Friedman concentrated on writing a country music opera while he and his Texas Jewboys band jammed into Glaser Sound Studios on Nineteenth Avenue South, working on his outrageous musical commentary on the Jewish condition that would become the Sold American album of 1973. Anyone who saw the cigar-chomping, western-clad bard sing “Ride ’Em Jewboy” or “We Reserve the Right to Refuse Service to You” did not soon forget him. On the street, he was just as outlandish, snorting and growling at the proselytizing so common in Nashville and ridiculing the town’s political conservatism.
Each and every evening, says Beck, the Jewish outlaw rose from his chair and approached the French doors of their apartment, which looked down on Broadway. “It was like the pope’s window. It was just before we’d head to the Pancake Man every night, and he would open those doors and take a drag on his cigar and shout out in his gravelly voice, ‘Assassinate Your President.’ And he did this every night at the same time. I thought for sure one night they [the police] were going to show up and drag him off to jail.”
The apartment building on Broadway where Billy Swan, Dan Beck, Kinky Friedman, and Willie Fong Young lived.
Photograph by Michael Streissguth
Characters such as Friedman and Arizona Star enlivened Nashville in Beck’s eyes, but he also saw the city’s hard edge, like when the Nashville police spied his Pennsylvania license plates and virtually disassembled his car looking for drugs. While still searching for a day job to support his writing and his Pancake Man habit, Beck got an appointment with RCA executive Wally Cochran. “I sat down
in this airport-lounge-size office that was nothing but golf clubs because that’s probably what he did all day,” says Beck. “I remember giving him my little pitch, and I’m from the North, my hair’s long, and he listened to my little thing and paused and said, ‘You know, I think you ought to go home.’”
A SIMPLE STROLL along quiet West End streets, some of them canopied by lush magnolia, dogwood, and ash, could lead to unexpected and exhilarating encounters. “I remember when I lived on Sixteenth or Seventeenth Avenues South when I was in graduate school,” recounts former Vanderbilt student Darrell Berger. “About ten o’clock at night, I’m walking in front of one of the recording studios. There was this guy sitting there strumming this guitar. We talked for a while, and he was really nice.
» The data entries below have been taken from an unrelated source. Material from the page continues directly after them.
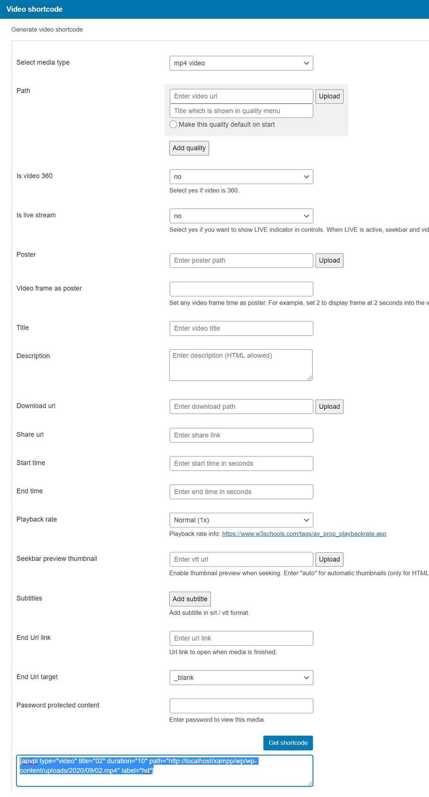Click the Get shortcode button

pyautogui.click(x=288, y=743)
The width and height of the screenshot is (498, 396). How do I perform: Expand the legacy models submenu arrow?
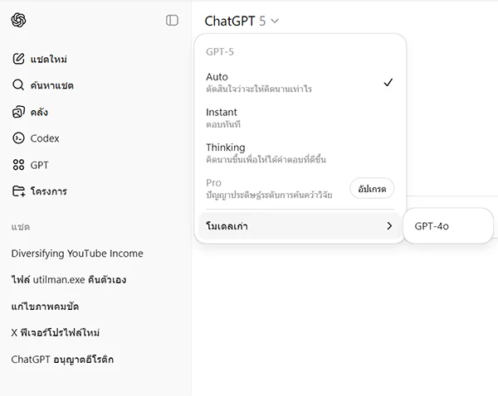(x=389, y=225)
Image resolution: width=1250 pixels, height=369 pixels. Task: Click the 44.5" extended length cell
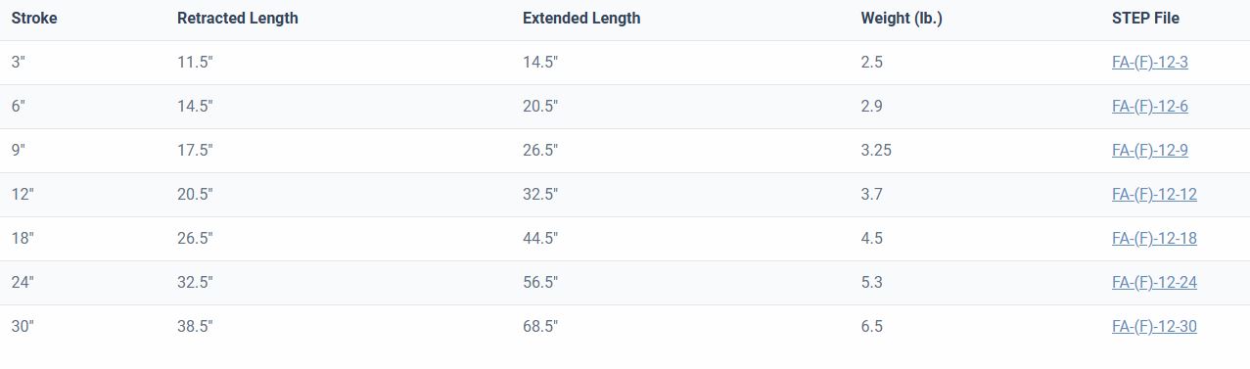[540, 239]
Later I realized it was Billy Joe Shaver, just sitting there because that’s where he was.” The Texas singer-songwriter might have been taking a break from recording his Old Five and Dimers Like Me, which Kristofferson produced, financed, and sold to Monument.
On a different night, Berger heard what he calls “this ungodly hot banjo” coming through the walls of his apartment. Later, he spied the virtuoso in the hallway. “He was about my age but looked younger,” continues Berger. “He said, ‘Gee, I hope my music doesn’t disturb you.’ I said, ‘Are you kidding? Leave the doors open!’ It was a guy named Larry McNeely, who replaced the banjo player [John Hartford] on the Glen Campbell Goodtime Hour.”